TASK GOAL: Repeat verbatim the entries from the line containing "Screen dimensions: 874x467" through the line containing "Looking at the", including both of those lines.

Item coordinate data:
---

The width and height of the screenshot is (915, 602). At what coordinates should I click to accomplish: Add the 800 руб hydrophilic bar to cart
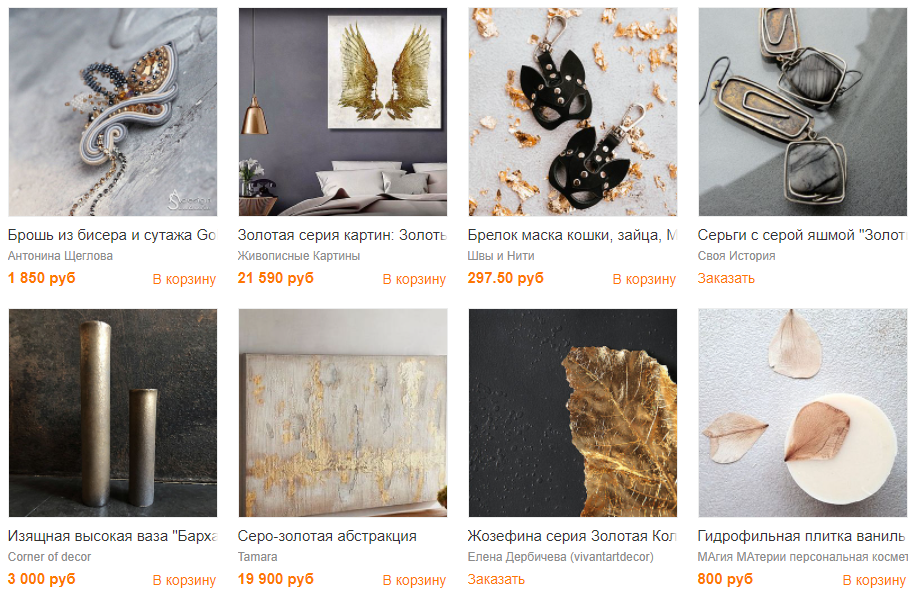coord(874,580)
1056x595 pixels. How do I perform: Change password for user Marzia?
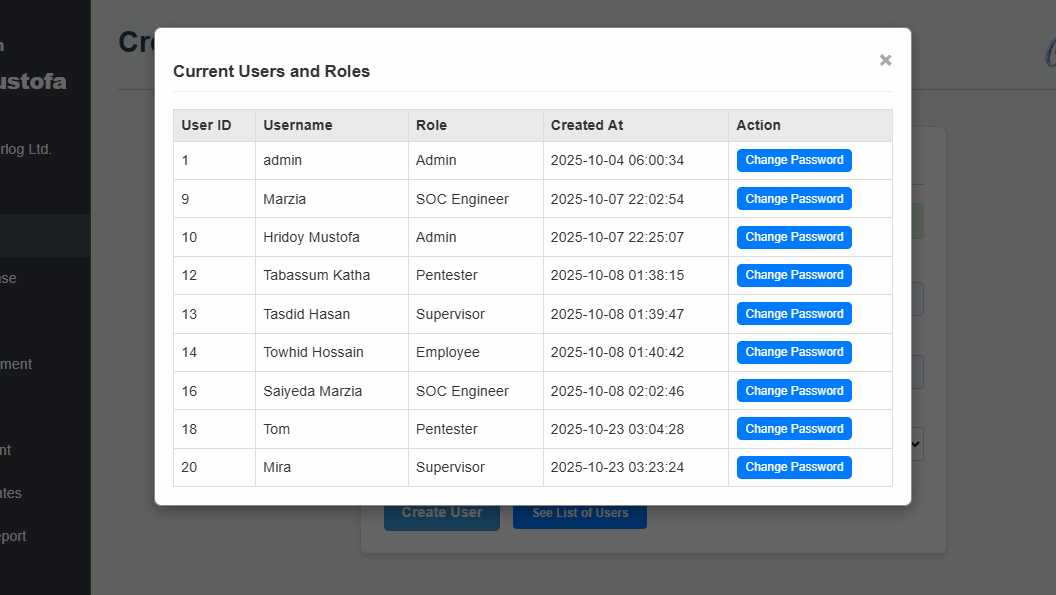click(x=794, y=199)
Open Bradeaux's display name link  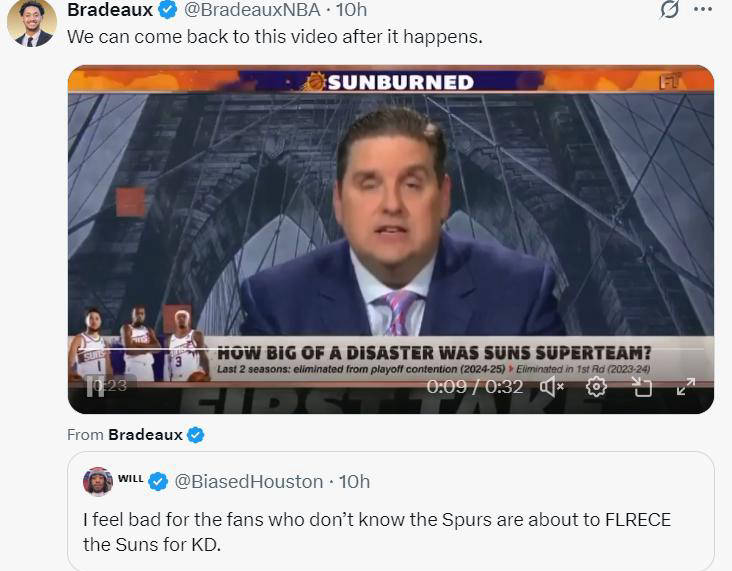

---

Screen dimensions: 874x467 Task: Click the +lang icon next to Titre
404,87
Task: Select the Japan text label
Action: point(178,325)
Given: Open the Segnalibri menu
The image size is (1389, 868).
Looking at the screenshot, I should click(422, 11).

---

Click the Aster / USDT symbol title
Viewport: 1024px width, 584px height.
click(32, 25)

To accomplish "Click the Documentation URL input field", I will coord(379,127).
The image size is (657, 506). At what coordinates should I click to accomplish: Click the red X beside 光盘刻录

---

WRITTEN ANSWER:
Screen dimensions: 874x467 Task: Click the +lang icon next to Titre
404,87
Task: Select the Japan text label
Action: point(178,325)
Given: Open the Segnalibri menu
The image size is (1389, 868).
Looking at the screenshot, I should click(422, 11).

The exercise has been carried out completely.